> Exercise details: Reproduce the material that follows, please, but only from its first line to the line containing "Task: Open the Levels tab", inclusive.

> Data extracts:
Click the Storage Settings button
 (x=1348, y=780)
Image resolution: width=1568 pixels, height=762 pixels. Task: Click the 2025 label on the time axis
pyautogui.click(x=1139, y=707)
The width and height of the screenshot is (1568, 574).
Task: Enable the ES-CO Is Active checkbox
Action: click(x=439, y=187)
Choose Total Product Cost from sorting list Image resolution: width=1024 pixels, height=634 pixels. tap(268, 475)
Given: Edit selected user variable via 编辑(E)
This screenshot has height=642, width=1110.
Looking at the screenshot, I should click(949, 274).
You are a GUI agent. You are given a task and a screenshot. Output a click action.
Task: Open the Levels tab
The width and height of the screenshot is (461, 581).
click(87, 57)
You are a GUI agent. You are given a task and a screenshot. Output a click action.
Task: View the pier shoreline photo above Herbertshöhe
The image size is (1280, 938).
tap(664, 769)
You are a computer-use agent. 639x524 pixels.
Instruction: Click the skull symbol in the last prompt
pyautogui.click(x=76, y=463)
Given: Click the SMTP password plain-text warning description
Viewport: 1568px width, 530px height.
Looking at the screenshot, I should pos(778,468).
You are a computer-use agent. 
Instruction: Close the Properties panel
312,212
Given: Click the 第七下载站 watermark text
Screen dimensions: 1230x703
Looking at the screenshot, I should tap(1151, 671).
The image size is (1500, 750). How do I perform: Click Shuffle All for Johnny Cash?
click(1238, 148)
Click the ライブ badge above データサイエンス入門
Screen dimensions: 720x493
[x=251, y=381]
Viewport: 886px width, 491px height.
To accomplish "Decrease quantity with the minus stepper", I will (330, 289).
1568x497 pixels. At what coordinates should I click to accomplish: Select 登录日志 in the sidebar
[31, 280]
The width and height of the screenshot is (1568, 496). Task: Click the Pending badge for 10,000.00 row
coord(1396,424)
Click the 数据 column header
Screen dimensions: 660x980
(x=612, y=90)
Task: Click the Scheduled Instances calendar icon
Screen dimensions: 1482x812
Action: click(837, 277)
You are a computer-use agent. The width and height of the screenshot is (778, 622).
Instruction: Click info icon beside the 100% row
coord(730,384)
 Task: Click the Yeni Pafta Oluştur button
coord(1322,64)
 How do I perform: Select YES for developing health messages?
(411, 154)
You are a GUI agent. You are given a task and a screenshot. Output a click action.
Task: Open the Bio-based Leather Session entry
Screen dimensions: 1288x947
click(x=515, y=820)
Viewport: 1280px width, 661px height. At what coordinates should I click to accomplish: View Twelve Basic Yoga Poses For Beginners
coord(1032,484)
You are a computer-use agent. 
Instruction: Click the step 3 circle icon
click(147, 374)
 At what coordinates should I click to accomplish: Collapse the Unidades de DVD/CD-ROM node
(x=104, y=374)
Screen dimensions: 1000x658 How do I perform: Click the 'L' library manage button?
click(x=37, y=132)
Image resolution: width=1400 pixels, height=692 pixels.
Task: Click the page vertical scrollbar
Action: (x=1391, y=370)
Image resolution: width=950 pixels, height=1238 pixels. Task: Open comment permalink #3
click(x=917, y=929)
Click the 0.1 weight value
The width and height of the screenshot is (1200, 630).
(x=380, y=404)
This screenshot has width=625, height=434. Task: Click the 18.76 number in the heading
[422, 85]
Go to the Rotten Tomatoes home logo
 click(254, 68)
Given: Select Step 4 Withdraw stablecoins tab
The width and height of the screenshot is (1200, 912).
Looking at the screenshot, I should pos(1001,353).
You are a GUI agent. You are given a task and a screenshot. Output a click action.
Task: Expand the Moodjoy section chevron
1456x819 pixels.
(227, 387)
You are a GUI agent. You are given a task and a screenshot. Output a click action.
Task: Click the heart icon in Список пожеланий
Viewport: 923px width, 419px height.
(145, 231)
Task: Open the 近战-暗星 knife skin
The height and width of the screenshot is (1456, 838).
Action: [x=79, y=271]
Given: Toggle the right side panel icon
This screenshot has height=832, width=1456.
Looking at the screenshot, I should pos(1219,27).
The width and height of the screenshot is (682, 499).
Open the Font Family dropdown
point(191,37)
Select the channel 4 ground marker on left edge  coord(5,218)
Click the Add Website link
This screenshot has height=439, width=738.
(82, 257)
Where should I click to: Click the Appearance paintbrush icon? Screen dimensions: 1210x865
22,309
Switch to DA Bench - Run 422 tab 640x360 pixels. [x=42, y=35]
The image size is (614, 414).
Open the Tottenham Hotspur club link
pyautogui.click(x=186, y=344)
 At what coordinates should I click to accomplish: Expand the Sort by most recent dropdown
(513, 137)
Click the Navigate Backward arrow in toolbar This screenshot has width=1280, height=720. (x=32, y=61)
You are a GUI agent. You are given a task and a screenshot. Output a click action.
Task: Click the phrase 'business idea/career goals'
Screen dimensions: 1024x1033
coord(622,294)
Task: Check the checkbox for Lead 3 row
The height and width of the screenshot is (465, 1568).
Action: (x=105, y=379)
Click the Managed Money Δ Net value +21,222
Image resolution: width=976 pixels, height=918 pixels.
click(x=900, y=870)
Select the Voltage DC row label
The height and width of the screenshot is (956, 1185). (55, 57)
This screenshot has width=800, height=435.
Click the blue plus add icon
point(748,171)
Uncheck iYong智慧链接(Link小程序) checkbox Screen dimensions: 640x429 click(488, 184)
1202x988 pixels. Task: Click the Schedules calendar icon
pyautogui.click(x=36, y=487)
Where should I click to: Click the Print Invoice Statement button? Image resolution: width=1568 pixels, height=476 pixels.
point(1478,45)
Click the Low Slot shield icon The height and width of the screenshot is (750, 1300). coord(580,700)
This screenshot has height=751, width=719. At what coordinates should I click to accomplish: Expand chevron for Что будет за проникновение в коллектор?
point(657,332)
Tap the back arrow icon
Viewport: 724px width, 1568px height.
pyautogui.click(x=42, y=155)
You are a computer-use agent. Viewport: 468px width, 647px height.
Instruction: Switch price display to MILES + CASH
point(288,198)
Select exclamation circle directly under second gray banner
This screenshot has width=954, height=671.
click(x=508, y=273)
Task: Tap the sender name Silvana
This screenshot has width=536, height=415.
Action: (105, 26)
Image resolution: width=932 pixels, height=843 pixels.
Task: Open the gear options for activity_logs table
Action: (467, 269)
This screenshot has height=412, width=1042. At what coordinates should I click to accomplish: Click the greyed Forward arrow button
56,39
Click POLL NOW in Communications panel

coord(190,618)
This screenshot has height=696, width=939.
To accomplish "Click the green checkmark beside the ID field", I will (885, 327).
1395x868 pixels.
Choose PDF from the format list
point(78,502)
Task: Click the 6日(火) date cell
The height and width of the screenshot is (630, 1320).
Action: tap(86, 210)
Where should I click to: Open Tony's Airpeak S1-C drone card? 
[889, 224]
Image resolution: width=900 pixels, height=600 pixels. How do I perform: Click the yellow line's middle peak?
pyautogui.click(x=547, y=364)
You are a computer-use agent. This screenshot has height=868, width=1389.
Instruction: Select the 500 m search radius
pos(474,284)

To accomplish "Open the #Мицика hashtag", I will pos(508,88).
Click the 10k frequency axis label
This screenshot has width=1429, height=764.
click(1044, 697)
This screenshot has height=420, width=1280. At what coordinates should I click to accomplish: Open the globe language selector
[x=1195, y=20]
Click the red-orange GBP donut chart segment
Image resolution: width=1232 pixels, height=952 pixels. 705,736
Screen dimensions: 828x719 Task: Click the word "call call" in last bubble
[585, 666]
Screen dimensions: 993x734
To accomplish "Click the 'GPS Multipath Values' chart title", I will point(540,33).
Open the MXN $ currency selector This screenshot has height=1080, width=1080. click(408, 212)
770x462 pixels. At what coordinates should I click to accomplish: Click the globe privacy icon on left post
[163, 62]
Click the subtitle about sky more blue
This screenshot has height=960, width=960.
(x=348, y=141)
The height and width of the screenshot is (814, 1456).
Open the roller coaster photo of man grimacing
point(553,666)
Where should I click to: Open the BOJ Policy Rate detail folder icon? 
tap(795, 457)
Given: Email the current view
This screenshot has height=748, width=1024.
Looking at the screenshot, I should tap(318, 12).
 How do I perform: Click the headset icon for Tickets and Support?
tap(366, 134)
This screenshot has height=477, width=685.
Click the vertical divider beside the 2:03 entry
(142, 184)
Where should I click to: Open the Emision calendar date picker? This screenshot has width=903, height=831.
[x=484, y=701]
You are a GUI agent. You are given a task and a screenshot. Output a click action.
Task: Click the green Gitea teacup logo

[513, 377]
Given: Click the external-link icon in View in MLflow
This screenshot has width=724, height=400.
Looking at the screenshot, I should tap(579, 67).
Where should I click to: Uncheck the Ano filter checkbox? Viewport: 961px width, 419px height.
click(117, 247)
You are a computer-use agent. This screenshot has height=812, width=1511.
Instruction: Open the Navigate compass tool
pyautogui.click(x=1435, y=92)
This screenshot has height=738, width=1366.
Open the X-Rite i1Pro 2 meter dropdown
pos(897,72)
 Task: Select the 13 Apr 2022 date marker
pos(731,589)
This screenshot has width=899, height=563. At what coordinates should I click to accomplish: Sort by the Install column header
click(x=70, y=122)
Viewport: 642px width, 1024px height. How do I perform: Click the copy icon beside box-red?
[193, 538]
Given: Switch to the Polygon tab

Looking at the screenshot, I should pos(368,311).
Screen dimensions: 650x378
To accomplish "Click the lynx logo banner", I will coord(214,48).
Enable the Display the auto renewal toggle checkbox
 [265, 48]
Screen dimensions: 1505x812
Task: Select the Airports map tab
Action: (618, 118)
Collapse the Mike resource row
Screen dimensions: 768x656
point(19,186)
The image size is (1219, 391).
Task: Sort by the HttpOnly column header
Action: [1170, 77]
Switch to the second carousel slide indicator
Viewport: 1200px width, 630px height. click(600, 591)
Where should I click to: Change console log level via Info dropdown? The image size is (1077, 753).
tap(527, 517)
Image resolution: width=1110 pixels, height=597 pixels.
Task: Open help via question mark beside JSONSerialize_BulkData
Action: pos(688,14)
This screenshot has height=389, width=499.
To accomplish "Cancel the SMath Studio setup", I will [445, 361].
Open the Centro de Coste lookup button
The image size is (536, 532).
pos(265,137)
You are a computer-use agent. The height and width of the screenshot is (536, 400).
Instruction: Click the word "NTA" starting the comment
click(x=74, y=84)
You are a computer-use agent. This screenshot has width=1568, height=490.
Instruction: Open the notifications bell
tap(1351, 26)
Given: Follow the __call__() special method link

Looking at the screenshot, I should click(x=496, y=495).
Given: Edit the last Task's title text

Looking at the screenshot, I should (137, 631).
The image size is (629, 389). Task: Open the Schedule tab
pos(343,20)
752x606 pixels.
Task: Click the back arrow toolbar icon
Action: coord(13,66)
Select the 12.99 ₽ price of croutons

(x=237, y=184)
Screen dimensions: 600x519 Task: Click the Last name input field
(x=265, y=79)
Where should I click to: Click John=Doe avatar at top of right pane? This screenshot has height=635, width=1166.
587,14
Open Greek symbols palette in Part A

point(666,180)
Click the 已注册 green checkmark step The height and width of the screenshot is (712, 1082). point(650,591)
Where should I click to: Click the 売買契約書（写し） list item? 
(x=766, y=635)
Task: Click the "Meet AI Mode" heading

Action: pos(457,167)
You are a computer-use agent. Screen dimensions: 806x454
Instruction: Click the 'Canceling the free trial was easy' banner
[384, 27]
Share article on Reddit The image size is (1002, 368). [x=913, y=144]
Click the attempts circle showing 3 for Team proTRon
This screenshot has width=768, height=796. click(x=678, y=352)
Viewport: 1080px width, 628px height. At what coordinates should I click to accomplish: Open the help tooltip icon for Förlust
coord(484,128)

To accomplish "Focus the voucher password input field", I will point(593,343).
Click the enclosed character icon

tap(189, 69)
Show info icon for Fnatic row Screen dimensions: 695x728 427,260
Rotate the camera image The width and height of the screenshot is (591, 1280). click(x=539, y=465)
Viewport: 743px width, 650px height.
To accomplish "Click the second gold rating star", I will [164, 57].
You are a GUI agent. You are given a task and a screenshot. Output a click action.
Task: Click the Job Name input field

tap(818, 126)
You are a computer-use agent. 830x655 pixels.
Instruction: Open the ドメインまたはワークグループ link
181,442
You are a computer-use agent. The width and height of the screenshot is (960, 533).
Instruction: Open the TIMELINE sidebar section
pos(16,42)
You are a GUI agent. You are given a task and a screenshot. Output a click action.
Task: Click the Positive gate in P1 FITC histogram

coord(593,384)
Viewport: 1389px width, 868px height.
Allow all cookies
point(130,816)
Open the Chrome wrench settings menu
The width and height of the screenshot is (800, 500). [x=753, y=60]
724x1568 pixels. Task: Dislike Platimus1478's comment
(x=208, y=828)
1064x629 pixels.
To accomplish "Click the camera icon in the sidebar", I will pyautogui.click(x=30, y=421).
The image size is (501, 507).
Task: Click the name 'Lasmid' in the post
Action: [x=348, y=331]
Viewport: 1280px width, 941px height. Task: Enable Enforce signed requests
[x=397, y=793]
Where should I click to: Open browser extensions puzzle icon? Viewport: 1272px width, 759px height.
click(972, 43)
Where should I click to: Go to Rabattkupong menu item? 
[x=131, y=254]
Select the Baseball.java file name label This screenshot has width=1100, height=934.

> Exercise solution:
Click the Storage Settings button
 (x=1348, y=780)
Image resolution: width=1568 pixels, height=762 pixels. Task: Click the 2025 label on the time axis
pyautogui.click(x=1139, y=707)
The width and height of the screenshot is (1568, 574).
Task: Enable the ES-CO Is Active checkbox
Action: click(x=439, y=187)
Choose Total Product Cost from sorting list Image resolution: width=1024 pixels, height=634 pixels. tap(268, 475)
Given: Edit selected user variable via 编辑(E)
This screenshot has height=642, width=1110.
Looking at the screenshot, I should click(949, 274).
You are a GUI agent. You are given a task and a screenshot. Output a click action.
Task: Open the Levels tab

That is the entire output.